▸ **DATA UNDER STUDY**:
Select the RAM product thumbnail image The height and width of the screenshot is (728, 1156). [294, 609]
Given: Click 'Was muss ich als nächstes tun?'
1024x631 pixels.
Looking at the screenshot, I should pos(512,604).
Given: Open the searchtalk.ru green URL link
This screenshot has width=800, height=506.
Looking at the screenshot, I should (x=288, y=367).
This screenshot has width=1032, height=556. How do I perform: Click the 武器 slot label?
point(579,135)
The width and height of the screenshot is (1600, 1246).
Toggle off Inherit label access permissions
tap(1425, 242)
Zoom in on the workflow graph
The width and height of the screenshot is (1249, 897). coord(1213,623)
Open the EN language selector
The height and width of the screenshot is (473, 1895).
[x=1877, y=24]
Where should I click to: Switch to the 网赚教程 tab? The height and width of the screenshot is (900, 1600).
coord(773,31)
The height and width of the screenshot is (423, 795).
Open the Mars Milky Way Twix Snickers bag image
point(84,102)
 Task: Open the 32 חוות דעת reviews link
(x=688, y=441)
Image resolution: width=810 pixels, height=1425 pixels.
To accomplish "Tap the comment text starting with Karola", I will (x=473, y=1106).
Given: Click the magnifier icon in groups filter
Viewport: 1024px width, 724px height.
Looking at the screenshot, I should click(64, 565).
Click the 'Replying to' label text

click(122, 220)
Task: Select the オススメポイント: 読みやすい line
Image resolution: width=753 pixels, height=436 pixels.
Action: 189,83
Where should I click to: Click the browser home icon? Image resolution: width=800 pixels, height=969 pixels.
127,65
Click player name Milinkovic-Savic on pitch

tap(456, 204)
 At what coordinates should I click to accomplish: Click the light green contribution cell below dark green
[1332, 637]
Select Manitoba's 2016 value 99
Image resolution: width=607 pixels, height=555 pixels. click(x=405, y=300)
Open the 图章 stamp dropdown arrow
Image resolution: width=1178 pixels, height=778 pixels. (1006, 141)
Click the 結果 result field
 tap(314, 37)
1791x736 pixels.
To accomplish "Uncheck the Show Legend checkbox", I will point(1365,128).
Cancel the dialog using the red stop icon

▸ **DESCRIPTION OF THE TASK**:
Give back the whole listing, word for word.

▸ **YOUR SOLUTION**:
Select the RAM product thumbnail image The height and width of the screenshot is (728, 1156). [294, 609]
Given: Click 'Was muss ich als nächstes tun?'
1024x631 pixels.
Looking at the screenshot, I should pos(512,604).
Given: Open the searchtalk.ru green URL link
This screenshot has width=800, height=506.
Looking at the screenshot, I should (x=288, y=367).
This screenshot has width=1032, height=556. How do I perform: Click the 武器 slot label?
point(579,135)
The width and height of the screenshot is (1600, 1246).
Toggle off Inherit label access permissions
tap(1425, 242)
Zoom in on the workflow graph
The width and height of the screenshot is (1249, 897). coord(1213,623)
Open the EN language selector
The height and width of the screenshot is (473, 1895).
[x=1877, y=24]
Where should I click to: Switch to the 网赚教程 tab? The height and width of the screenshot is (900, 1600).
coord(773,31)
The height and width of the screenshot is (423, 795).
Open the Mars Milky Way Twix Snickers bag image
point(84,102)
 Task: Open the 32 חוות דעת reviews link
(x=688, y=441)
Image resolution: width=810 pixels, height=1425 pixels.
To accomplish "Tap the comment text starting with Karola", I will (x=473, y=1106).
Given: Click the magnifier icon in groups filter
Viewport: 1024px width, 724px height.
Looking at the screenshot, I should click(64, 565).
Click the 'Replying to' label text

click(122, 220)
Task: Select the オススメポイント: 読みやすい line
Image resolution: width=753 pixels, height=436 pixels.
Action: 189,83
Where should I click to: Click the browser home icon? Image resolution: width=800 pixels, height=969 pixels.
127,65
Click player name Milinkovic-Savic on pitch

tap(456, 204)
 At what coordinates should I click to accomplish: Click the light green contribution cell below dark green
[1332, 637]
Select Manitoba's 2016 value 99
Image resolution: width=607 pixels, height=555 pixels. click(x=405, y=300)
Open the 图章 stamp dropdown arrow
Image resolution: width=1178 pixels, height=778 pixels. (1006, 141)
Click the 結果 result field
 tap(314, 37)
1791x736 pixels.
To accomplish "Uncheck the Show Legend checkbox", I will point(1365,128).
Cancel the dialog using the red stop icon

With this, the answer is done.